Но это не означало, что первоначальные немецкие победы заставляли ее отчаиваться в конечной победе союзников. Осенью 1940 года, в разгар немецких налетов на Англию, она просила Мочульского записать ее предсказание: «Англия спасена. Германия проиграла войну». А когда немецкие войска вторглись в СССР, она сказала: «Я не боюсь за Россию. Я знаю, что она победит. Наступит день, когда мы узнаем по радио, что советская авиация уничтожила Берлин. Потом будет «русский период» истории […]. Все возможности открыты. России предстоит великое будущее. Но какой океан крови!».
В самые же темные дни войны, в декабре 1941 года, она писала:
Ис. 21:11-12
Ночь. И звезд на небе нет.
Лает вдалеке собака.
Час грабителя и вора.
Сторож колотушкой будит.
- Сторож, скоро ли рассвет?
Отвечает он из мрака:
- Ночь еще, но утро скоро,
Ночь еще, но утро будет.
10 октября 1939 года, за несколько дней до престольного праздника лурмельской церкви, появился новый ее настоятель, духовный сын о. Сергия Булгакова, священник Димитрий Клепинин: из всех, до того там служивших, самый неопытный, самый скромный, но (как вскоре обнаружилось) самый подходящий. Со времени своего рукоположения в 1937 году он служит во Введенской церкви при РСХД, а с 1 октября 1938 года и в Озуар-ла-Феррьер. Хотя он был на двенадцать лет моложе матери Марии и совершенно иным по темпераменту - немногословным, спокойным, смиренным, - он своей преданностью от нее не отличался: «когда вопрос касался Христовой Истины, он становился непоколебимым». При этом пастыре «необычайной доброты и жалости к другим, который всегда и при всех условиях шел на помощь несчастным», «Православное Дело» вступило в новое русло, а мать Мария могла полагаться на постоянную моральную и духовную поддержку.

» Задание
Верны ли по тексту утверждения (a), (b), (c)? Для каждого ответьте «да» или «нет» и дословно приведите слова текста, которые это решают: (a) осенью 1940 года мать Мария предсказала поражение Германии; (b) священник Димитрий Клепинин был старше матери Марии; (c) новый настоятель лурмельской церкви появился 10 октября 1939 года.

» Строки
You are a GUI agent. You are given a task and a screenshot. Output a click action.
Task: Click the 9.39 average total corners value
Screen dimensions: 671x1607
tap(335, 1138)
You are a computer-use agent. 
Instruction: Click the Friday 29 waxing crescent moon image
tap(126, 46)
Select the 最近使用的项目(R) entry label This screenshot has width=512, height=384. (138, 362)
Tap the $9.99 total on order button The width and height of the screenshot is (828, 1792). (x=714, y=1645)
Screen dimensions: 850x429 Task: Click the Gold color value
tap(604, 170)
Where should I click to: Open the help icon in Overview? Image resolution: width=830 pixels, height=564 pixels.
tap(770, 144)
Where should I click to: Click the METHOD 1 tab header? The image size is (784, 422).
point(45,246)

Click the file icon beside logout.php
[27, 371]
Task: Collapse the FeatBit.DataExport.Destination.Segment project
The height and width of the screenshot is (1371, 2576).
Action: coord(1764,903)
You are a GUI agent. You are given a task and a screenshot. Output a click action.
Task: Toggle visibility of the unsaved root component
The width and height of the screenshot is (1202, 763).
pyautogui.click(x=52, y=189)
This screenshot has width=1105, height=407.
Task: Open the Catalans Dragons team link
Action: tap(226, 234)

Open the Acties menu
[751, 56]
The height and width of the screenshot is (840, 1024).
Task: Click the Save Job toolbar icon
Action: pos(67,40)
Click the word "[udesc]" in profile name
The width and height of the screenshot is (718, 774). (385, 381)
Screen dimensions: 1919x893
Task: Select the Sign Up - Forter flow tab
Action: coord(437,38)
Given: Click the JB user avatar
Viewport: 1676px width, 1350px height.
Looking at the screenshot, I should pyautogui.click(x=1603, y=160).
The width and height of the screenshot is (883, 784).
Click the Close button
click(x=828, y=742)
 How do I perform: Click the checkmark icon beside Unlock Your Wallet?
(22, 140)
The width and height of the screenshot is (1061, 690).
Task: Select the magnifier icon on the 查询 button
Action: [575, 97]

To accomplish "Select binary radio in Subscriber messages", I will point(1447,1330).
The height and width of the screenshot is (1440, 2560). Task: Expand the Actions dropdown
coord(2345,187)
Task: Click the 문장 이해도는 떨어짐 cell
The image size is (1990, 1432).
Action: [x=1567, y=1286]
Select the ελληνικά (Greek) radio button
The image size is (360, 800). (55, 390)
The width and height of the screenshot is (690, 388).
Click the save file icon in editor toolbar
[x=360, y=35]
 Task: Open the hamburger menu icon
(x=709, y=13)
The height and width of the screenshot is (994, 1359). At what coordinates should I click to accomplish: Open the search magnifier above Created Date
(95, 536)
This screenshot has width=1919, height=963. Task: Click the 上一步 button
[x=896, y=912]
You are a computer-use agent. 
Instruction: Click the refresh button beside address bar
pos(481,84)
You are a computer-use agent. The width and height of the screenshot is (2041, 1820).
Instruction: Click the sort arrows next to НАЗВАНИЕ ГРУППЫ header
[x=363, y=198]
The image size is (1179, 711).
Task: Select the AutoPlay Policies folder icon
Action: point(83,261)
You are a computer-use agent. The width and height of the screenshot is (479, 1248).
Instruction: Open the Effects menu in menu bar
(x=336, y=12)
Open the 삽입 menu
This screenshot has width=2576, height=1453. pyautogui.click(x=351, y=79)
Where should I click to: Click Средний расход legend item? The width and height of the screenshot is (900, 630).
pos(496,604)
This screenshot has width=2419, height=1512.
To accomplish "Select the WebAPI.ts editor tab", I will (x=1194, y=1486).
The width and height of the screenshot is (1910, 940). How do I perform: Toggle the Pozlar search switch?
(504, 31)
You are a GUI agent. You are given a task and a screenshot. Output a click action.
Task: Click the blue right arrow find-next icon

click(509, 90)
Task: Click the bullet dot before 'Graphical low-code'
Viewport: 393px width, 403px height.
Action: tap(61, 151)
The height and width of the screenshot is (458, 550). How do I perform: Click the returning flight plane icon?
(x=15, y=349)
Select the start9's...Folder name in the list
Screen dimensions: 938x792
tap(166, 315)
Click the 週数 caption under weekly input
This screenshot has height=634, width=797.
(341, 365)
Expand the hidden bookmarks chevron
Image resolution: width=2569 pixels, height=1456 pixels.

» Ответ на задание
(a) Да: «Германия проиграла войну».
(b) Нет: «он был на двенадцать лет моложе матери Марии».
(c) Да: «10 октября 1939 года, за несколько дней до престольного праздника лурмельской церкви, появился новый ее настоятель».